Другой подход с использованием оконных функций.
scala> val dfa = Seq(("A","13"),("B","24"),("C","15")).toDF("id","topscore").withColumn("topscore",'topscore.cast("int")).withColumn("c",lit("a"))
dfa: org.apache.spark.sql.DataFrame = [id: string, topscore: int, c: string]
scala> val dfb = Seq(("A","6"), ("A","3"), ("A","18"), ("A","8"), ("B","8"), ("B","18"), ("B","26"), ("B","12"), ("C","1"), ("C","4"), ("C","20"), ("C","9")).toDF("id","score").withColumn("score",'score.cast("int")).withColumn("c",lit("b"))
dfb: org.apache.spark.sql.DataFrame = [id: string, score: int, c: string]

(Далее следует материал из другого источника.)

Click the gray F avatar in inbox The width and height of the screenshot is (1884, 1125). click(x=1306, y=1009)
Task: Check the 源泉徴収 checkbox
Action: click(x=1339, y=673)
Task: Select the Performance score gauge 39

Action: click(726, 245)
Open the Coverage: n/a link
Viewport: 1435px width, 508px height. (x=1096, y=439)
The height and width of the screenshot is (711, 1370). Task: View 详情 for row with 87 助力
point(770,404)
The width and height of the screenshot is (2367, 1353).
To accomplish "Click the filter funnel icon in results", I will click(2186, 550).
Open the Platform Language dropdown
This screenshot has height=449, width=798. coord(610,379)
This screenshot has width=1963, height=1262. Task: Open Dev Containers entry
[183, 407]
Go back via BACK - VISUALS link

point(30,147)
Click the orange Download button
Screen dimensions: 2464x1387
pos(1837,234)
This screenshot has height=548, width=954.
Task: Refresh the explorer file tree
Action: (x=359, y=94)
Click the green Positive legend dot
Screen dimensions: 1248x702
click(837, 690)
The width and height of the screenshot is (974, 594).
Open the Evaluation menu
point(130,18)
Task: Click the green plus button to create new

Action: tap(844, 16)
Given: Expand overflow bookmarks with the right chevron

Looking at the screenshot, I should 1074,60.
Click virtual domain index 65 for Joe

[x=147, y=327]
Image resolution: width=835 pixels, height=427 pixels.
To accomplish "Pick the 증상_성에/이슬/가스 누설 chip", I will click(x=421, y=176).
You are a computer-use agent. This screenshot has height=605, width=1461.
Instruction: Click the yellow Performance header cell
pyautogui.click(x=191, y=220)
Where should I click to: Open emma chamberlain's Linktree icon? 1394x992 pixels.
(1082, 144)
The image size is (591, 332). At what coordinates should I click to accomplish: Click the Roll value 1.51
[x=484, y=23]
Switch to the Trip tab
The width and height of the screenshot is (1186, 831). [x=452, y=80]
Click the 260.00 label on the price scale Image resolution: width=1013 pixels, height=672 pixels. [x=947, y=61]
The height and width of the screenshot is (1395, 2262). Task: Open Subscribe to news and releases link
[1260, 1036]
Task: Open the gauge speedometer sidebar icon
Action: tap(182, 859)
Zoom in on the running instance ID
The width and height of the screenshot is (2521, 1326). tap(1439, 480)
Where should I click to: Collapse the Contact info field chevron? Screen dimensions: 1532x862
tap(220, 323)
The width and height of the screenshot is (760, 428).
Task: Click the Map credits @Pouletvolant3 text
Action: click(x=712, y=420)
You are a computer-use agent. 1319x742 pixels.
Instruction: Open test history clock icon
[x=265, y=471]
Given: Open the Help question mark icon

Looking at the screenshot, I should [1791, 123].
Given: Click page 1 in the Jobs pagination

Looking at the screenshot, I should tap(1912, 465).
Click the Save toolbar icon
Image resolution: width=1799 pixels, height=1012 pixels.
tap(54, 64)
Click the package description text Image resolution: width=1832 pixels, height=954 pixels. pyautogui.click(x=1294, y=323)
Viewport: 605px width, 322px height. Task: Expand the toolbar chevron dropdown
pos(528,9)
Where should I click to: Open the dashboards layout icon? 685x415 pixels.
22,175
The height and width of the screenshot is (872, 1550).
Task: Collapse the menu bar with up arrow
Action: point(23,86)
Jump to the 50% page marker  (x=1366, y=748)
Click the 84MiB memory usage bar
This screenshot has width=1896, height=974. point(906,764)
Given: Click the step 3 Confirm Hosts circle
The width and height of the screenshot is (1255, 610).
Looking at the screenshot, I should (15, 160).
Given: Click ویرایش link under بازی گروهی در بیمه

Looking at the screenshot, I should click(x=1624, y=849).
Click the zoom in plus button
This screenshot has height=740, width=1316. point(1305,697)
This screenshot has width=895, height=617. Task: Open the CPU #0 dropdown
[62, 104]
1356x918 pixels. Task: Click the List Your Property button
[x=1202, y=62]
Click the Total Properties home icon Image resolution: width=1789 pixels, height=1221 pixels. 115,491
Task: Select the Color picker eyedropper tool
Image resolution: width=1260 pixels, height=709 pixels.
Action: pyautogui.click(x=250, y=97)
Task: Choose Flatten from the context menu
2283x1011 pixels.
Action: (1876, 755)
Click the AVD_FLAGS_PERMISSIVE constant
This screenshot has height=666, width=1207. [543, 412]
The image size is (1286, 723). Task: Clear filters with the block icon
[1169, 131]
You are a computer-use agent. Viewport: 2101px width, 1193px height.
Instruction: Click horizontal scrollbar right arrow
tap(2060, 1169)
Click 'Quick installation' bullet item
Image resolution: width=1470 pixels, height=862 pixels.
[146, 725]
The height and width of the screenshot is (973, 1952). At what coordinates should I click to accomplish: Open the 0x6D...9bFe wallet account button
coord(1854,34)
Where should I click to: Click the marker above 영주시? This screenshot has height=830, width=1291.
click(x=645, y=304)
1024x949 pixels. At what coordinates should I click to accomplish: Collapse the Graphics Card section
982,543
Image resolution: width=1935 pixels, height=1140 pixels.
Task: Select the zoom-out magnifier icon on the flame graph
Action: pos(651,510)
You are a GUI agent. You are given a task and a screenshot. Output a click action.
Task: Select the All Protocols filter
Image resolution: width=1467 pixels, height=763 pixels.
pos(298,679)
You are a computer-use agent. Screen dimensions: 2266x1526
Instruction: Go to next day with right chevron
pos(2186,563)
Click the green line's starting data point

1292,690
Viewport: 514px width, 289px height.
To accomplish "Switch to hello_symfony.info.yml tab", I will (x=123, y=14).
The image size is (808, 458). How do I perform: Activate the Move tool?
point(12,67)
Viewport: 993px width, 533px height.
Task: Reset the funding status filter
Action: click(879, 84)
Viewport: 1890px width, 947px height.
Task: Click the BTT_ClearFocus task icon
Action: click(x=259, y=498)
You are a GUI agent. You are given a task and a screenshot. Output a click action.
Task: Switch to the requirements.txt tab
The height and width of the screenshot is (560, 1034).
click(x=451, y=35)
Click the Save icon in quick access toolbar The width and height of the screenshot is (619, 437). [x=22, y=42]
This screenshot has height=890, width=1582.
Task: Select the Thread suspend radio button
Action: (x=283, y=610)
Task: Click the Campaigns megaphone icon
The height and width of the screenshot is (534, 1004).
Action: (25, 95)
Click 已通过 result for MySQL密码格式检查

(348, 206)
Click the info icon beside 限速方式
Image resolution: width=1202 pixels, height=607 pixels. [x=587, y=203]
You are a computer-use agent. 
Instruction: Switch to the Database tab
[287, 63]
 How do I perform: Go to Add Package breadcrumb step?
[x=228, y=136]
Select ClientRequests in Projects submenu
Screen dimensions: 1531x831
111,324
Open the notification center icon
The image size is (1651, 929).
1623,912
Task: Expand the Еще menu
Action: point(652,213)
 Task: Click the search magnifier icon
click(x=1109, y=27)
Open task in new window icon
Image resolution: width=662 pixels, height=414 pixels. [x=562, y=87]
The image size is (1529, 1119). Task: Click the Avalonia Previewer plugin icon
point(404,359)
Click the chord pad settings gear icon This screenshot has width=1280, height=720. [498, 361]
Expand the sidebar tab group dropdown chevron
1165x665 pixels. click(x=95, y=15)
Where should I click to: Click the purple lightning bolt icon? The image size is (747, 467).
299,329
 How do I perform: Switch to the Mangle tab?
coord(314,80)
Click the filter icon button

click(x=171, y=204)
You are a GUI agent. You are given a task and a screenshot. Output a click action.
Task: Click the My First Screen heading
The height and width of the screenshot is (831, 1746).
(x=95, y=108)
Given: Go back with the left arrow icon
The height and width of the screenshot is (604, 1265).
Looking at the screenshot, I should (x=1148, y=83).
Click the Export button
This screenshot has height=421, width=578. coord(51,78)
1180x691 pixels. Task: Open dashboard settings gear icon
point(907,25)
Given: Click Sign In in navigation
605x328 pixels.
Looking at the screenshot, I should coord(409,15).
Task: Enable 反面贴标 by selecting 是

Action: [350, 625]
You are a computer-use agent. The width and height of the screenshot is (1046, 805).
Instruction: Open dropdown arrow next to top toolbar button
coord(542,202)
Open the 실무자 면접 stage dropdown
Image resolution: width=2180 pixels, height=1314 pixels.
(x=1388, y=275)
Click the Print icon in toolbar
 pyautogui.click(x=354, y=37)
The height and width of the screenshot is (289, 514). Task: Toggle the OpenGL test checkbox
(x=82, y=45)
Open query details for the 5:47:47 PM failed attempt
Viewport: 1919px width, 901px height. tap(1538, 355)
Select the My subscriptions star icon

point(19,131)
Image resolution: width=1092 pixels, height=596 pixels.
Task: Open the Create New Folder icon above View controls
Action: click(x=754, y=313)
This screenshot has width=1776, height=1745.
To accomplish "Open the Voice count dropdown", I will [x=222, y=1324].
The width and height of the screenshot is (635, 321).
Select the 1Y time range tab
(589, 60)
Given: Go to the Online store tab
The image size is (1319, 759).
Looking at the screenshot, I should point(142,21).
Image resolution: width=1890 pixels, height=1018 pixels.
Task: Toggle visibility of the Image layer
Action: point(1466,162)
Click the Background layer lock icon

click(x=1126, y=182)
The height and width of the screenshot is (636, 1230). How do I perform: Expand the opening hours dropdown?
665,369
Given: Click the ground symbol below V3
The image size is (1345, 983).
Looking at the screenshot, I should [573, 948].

scala> dfa.unionAll(dfb).withColumn("x",rank().over(Window.partitionBy('c,'id) orderBy('topscore).desc )).filter('c==="b" and 'x===2).show
+---+--------+---+---+
| id|topscore| c| x|
+---+--------+---+---+
| A| 8| b| 2|
| B| 18| b| 2|
| C| 9| b| 2|
+---+--------+---+---+
scala>